Speaking of public companies with access to the capital markets, stop me if you’ve heard this, but those markets are kind of turbulent right now.  That means its essential for companies that need capital to be able to quickly access the market when a financing window opens.  Unfortunately, some companies now find themselves in a “blackout period” pending the release of their first quarter results.  This Davis Polk memo says that while that may complicate things, there’s no prohibition on a company accessing the capital markets during a blackout period, and it may be possible for a company to complete an offering if:

– Management has enough information about the current (or recently ended) quarter to be able to predict with a fair degree of confidence what the company’s reported results are likely to be;

– Management has a good track record of being able to judge its anticipated results at similar points in the information-gathering and reporting cycle;

– Management’s expectations for the quarter, and future periods, are either (i) at least in line with “the market’s” expectations as well as with management’s own previously announced guidance (if any) – or (ii) if management’s expectations are not so in line, the company and its underwriters conclude that the deviation is not material or the company is willing to “pre-release” its current expectations prior to the earnings release; and

– Management’s analysis of the going-forward impact on the company’s business of COVID-19 is sufficiently developed that disclosure can be made at the time of the offering that will be in line with what is disclosed when the 10-K, 20-F, 10-Q, 6-K or other filing is made.

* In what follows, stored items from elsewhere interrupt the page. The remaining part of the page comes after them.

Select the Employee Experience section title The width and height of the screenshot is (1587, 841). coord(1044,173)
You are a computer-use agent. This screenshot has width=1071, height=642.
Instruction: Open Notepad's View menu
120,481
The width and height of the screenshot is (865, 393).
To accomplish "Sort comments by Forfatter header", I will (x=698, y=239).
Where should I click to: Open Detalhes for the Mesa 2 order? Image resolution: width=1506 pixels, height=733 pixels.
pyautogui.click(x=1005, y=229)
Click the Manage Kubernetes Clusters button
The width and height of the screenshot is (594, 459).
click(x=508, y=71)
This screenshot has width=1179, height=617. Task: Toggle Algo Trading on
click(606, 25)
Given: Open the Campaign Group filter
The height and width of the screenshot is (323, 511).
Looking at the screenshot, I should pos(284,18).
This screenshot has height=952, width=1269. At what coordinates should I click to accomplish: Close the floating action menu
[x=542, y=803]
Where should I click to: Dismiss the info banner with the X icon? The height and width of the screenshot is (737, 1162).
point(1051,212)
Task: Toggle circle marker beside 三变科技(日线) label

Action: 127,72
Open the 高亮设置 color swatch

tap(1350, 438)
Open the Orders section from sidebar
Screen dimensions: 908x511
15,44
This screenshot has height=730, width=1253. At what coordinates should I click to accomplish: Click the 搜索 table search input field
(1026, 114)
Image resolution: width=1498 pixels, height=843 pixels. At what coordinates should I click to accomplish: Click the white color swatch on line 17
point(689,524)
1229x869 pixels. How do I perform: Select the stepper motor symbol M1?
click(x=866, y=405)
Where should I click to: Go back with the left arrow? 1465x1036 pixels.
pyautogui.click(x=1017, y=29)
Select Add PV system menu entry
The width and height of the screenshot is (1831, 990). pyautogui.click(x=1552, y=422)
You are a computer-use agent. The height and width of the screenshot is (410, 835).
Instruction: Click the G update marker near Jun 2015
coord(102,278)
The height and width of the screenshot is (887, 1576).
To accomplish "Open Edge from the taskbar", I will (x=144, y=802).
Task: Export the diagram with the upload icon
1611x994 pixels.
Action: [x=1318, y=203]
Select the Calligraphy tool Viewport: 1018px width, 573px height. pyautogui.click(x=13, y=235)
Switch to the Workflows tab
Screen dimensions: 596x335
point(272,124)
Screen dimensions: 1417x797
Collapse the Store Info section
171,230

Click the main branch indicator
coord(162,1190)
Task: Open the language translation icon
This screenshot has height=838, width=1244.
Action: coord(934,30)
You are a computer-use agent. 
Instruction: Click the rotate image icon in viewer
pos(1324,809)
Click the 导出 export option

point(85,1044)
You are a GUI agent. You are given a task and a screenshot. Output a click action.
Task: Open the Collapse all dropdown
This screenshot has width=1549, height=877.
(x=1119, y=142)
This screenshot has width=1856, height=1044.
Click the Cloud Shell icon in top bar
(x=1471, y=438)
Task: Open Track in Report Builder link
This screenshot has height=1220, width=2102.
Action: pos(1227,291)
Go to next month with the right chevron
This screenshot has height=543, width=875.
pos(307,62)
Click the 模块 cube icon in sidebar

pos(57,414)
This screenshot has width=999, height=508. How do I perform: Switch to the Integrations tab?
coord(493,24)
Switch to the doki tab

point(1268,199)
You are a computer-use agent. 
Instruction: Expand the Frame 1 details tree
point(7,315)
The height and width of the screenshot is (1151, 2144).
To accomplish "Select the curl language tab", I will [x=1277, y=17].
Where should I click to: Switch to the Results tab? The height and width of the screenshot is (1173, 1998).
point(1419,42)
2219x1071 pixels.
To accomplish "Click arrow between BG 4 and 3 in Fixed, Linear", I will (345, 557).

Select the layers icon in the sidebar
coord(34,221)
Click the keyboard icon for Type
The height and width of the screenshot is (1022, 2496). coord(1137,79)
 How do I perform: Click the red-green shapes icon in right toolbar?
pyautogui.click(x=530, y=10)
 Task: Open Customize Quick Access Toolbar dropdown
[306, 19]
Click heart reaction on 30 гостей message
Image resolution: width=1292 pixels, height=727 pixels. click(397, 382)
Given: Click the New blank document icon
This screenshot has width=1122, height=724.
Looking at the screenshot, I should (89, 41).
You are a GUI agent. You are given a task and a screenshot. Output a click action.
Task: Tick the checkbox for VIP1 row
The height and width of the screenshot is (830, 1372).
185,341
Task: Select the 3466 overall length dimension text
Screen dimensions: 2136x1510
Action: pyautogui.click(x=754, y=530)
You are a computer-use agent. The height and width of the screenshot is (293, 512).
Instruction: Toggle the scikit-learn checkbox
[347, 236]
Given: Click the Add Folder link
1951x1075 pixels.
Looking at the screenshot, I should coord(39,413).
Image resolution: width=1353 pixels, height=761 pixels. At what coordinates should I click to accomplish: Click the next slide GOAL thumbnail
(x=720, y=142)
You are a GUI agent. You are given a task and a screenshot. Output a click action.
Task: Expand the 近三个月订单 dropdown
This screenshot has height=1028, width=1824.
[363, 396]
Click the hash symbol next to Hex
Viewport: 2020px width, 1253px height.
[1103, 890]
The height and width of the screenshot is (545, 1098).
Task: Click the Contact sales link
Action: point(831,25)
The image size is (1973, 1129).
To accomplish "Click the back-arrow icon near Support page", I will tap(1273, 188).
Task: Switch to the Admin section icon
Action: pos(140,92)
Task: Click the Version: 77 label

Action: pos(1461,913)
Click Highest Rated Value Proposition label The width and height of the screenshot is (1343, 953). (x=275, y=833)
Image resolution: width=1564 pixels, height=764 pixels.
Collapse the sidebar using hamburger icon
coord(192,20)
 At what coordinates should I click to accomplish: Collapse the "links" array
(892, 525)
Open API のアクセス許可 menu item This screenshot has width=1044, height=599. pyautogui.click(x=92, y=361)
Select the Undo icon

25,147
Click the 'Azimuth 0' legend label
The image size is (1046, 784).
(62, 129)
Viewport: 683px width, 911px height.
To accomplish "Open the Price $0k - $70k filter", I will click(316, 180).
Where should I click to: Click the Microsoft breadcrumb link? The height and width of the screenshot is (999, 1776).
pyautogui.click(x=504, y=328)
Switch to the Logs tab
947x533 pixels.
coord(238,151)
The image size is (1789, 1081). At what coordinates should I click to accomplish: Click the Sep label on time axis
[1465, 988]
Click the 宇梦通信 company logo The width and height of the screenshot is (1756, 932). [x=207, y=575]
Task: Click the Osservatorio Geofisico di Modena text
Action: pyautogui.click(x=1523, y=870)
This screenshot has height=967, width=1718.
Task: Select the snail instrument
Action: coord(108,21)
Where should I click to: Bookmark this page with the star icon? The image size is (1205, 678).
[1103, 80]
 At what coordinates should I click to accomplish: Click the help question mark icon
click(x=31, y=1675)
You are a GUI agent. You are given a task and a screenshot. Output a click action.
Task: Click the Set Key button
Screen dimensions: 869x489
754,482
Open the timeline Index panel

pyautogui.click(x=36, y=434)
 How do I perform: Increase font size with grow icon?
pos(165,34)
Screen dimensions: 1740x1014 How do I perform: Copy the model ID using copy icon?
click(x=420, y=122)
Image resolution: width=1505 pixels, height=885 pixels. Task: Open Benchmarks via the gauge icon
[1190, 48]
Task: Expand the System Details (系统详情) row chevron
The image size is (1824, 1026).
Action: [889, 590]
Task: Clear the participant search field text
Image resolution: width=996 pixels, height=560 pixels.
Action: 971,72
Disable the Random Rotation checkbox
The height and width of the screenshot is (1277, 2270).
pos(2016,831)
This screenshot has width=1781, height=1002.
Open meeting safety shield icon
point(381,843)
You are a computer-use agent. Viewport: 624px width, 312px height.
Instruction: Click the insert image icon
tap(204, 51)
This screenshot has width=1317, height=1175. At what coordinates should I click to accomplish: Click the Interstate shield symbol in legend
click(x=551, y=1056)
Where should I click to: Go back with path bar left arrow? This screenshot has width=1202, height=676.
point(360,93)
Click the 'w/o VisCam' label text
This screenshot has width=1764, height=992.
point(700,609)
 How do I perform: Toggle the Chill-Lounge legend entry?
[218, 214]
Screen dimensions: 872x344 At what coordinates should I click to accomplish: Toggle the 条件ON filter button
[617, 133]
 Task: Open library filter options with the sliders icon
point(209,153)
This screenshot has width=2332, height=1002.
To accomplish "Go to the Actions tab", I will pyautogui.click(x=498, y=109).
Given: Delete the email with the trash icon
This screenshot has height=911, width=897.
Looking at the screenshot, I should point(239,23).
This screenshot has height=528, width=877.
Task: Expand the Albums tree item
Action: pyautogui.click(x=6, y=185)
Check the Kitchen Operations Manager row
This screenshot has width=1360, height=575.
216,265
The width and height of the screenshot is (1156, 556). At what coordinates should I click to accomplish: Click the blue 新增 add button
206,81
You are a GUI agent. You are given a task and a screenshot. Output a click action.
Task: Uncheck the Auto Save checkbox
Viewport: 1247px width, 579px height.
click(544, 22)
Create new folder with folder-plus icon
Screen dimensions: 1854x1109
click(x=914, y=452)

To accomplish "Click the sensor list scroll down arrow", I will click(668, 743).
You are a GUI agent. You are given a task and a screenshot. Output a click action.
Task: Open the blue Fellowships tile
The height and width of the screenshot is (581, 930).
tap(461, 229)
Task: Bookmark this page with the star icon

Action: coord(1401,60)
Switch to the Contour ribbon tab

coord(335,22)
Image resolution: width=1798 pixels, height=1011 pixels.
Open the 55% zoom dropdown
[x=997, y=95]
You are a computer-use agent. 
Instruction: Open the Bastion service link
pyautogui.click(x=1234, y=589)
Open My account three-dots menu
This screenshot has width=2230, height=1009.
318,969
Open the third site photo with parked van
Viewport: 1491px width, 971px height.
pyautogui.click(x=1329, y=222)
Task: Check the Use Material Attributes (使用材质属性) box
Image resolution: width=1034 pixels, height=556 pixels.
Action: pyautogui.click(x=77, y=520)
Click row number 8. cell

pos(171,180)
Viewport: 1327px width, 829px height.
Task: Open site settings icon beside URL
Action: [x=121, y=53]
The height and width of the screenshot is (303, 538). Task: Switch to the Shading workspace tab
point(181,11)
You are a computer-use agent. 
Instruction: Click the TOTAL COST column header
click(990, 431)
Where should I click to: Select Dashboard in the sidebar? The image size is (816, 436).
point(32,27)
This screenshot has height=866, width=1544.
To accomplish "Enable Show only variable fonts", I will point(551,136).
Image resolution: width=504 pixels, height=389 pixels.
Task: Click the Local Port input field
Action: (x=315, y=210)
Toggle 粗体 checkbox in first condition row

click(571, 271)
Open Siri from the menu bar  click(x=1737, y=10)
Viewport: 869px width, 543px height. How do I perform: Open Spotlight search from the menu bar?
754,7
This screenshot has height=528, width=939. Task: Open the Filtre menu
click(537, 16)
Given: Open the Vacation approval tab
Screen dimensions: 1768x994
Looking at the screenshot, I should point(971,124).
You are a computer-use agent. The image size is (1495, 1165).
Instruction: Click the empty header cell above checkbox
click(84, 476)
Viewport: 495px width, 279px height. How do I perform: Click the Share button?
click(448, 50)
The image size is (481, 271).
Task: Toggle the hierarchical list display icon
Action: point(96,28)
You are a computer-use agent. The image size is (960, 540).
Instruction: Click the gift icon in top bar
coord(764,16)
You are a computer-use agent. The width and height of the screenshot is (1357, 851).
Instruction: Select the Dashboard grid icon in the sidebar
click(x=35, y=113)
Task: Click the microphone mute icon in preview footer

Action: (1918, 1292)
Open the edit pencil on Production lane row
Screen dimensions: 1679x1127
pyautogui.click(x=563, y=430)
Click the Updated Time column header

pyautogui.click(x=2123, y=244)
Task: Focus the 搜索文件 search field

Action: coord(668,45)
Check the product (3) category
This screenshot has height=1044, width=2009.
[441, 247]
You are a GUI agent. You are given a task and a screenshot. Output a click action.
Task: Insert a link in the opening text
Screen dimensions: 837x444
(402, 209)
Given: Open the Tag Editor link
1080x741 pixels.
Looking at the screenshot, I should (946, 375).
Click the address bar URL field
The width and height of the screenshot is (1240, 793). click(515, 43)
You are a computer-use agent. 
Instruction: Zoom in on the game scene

The memo notes that as a result of the Covid-19 crisis, it may be difficult for management to forecast the company’s results beyond the current quarter. In situations like this, companies sometimes decide to withdraw previously issued guidance and not issue new guidance. But the memo stresses that withdrawing guidance is not a substitute for disclosure of underlying trends and uncertainties that could affect financial and operational performance.

The memo also walks through an analysis of the various matters that should be considered in addressing each of the factors identified above, as well as other matters such as the need to update disclosures of risk factors & known trends, potential selective disclosure issues, and reputational and legal risks. By the way, if you’re representing a client that’s considering an offering during a blackout period, I highly recommend that you take a look at the transcript from our 2017 webcast, “Flash Numbers in Offerings.”